All of my assets are held in joint accounts with my spouse. Do I still need a will? Also, my spouse refuses to go to an estate-planning attorney or to even discuss doing his will. I am really concerned about naming a guardian for my kids and don’t want to leave them unprotected. Do I have to wait for him or can I do my documents on my own?
There are two types of assets when it comes to administering an estate, in other words, transferring title to assets. There are “probate” and “non-probate” assets.
Probate assets are transferred by a person appointed by the court as the representative of the estate, who then marshals the assets and distributes them either pursuant to a Last Will and Testament, or, if there is no will, by the law of descent.
Non-probate assets are those that are transferred by operation of law, by presentation of a death certificate. Joint bank accounts, most retirement accounts, and life insurance are non-probate assets if a beneficiary is properly named.
A will is still recommended even if you think that all of your assets are non-probate. First, for parents of children under the age of 18, a will is necessary to nominate a guardian for your children and a trustee to oversee funds left to a child. Absent a will, any assets left to a minor child must be held jointly by any guardian (appointed by the court) and the Clerk of the Court, requiring permission to take any money out. The child also has legal title to the property when he becomes 18, which is not always advisable or desired.

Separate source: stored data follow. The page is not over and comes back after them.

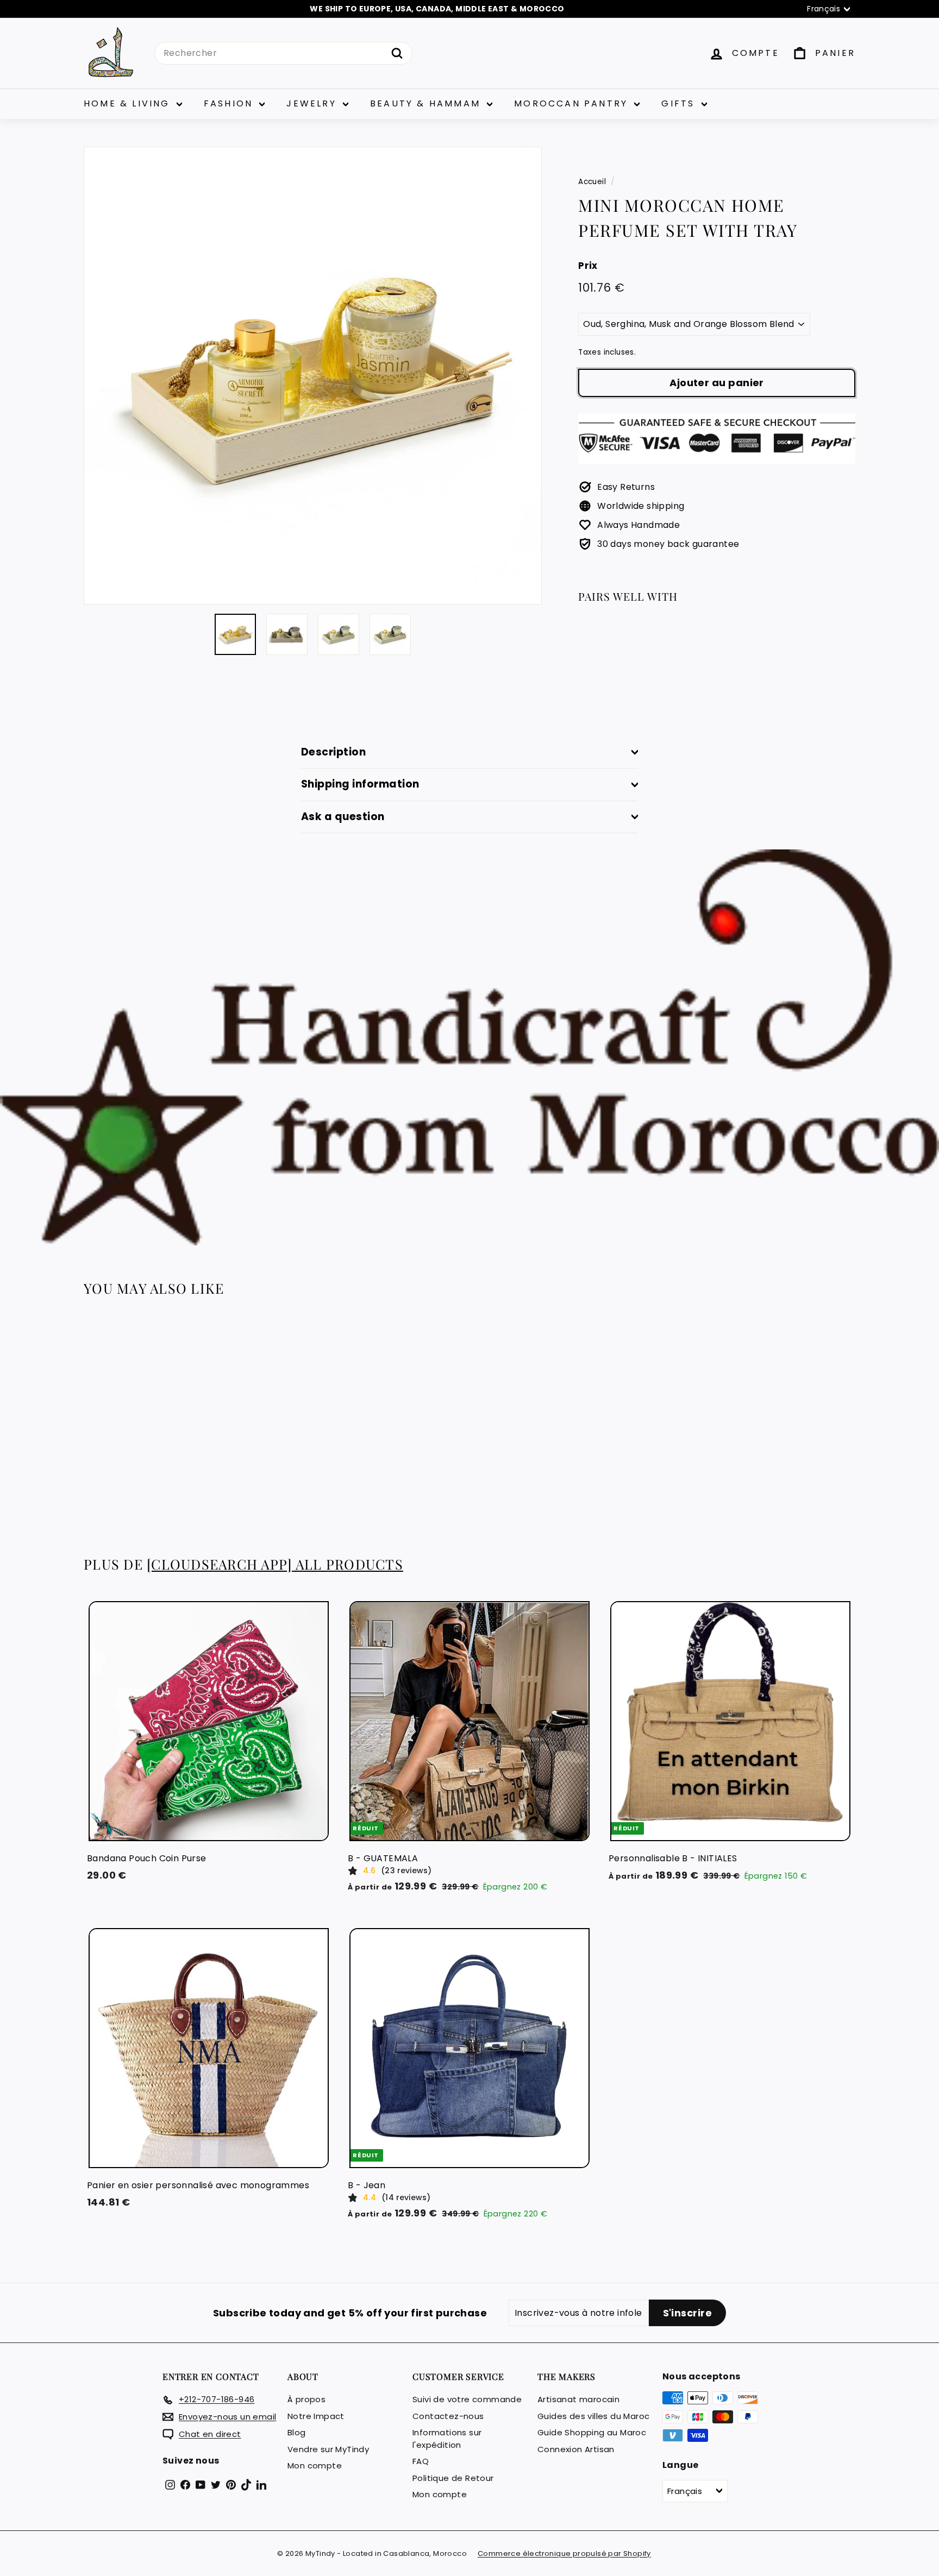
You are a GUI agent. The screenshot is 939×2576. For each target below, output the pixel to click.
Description (333, 752)
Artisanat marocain (578, 2399)
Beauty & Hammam (427, 103)
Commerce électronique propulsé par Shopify (564, 2553)
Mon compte (314, 2465)
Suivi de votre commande (467, 2399)
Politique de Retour (453, 2478)
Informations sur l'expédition (446, 2439)
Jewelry (313, 103)
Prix (588, 265)
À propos (306, 2399)
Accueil (592, 182)
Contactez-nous (448, 2416)
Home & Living (129, 103)
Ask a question (343, 816)
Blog (296, 2432)
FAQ (420, 2461)
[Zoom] (312, 375)
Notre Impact (316, 2416)
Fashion (230, 103)
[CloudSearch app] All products (275, 1564)
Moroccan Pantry (572, 103)
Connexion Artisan (576, 2449)
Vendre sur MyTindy (328, 2449)
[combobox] (283, 53)
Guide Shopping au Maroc (591, 2432)
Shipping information (360, 784)
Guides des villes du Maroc (593, 2416)
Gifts (679, 103)
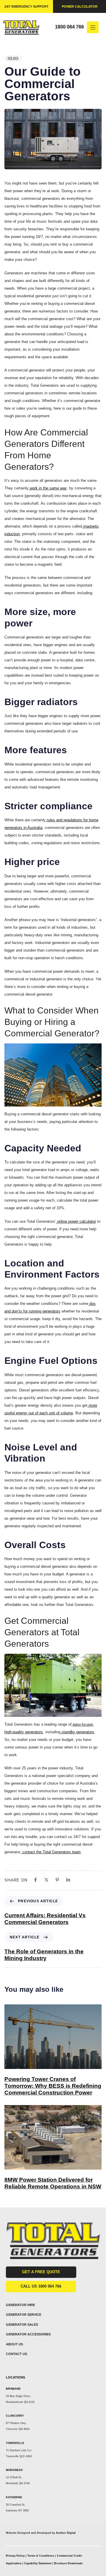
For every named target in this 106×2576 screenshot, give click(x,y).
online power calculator (76, 1221)
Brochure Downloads (68, 2563)
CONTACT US (16, 2354)
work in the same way (48, 488)
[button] (95, 27)
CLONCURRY (15, 2415)
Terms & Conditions (40, 2555)
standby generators (77, 1732)
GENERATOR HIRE (20, 2305)
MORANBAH (14, 2470)
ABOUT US (14, 2344)
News (13, 58)
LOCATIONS (15, 2377)
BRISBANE (13, 2388)
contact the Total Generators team (51, 1852)
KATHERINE (14, 2497)
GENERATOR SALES (22, 2324)
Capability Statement (38, 2563)
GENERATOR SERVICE (23, 2314)
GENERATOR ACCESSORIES (28, 2334)
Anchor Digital (66, 2532)
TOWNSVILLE (15, 2443)
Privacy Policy (15, 2555)
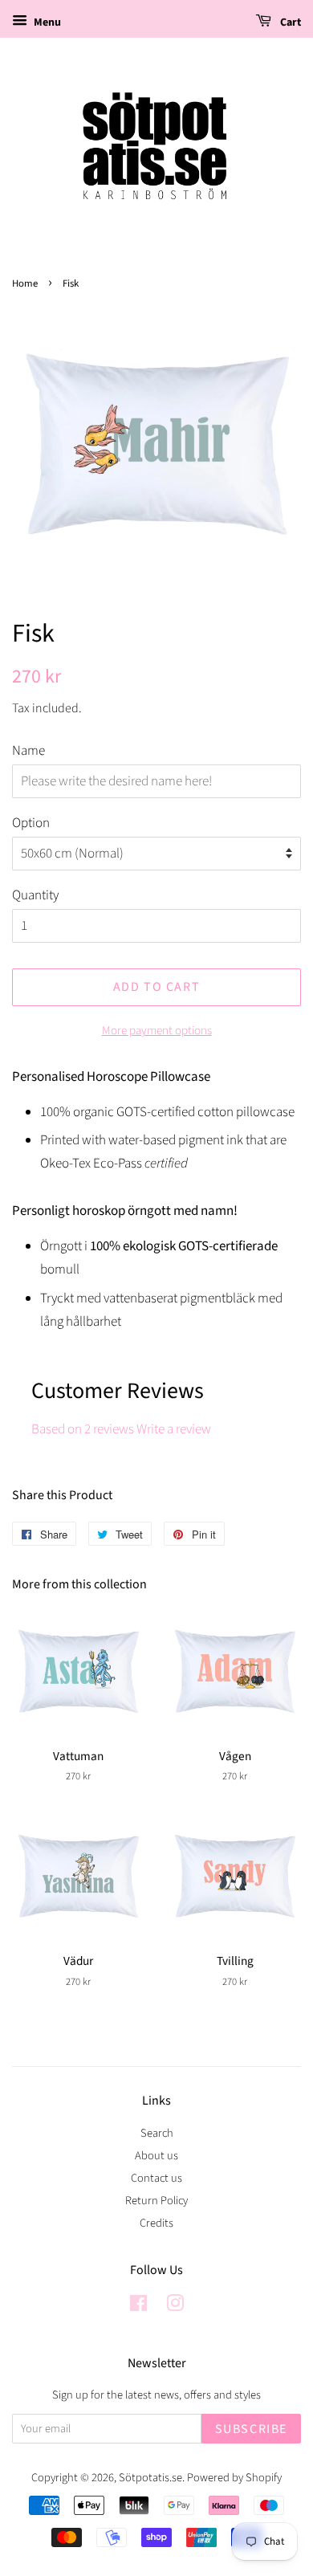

Second, there is almost always an asset that materializes that requires some form of proceeding, either a Social Security check or paycheck issued just prior to death, a car, or just personal property. Third, your joint or non-probate assets might not be distributed as you intended. Say you have three joint or “In Trust For” accounts, one for each of your children. You fund them with equal amounts, but as time goes on, you draw on those accounts for your living expenses, not always proportionately. At your death, one child might have a balance that is higher than the other. The inequality can spur disputes that can cost more than the proceeds in the accounts.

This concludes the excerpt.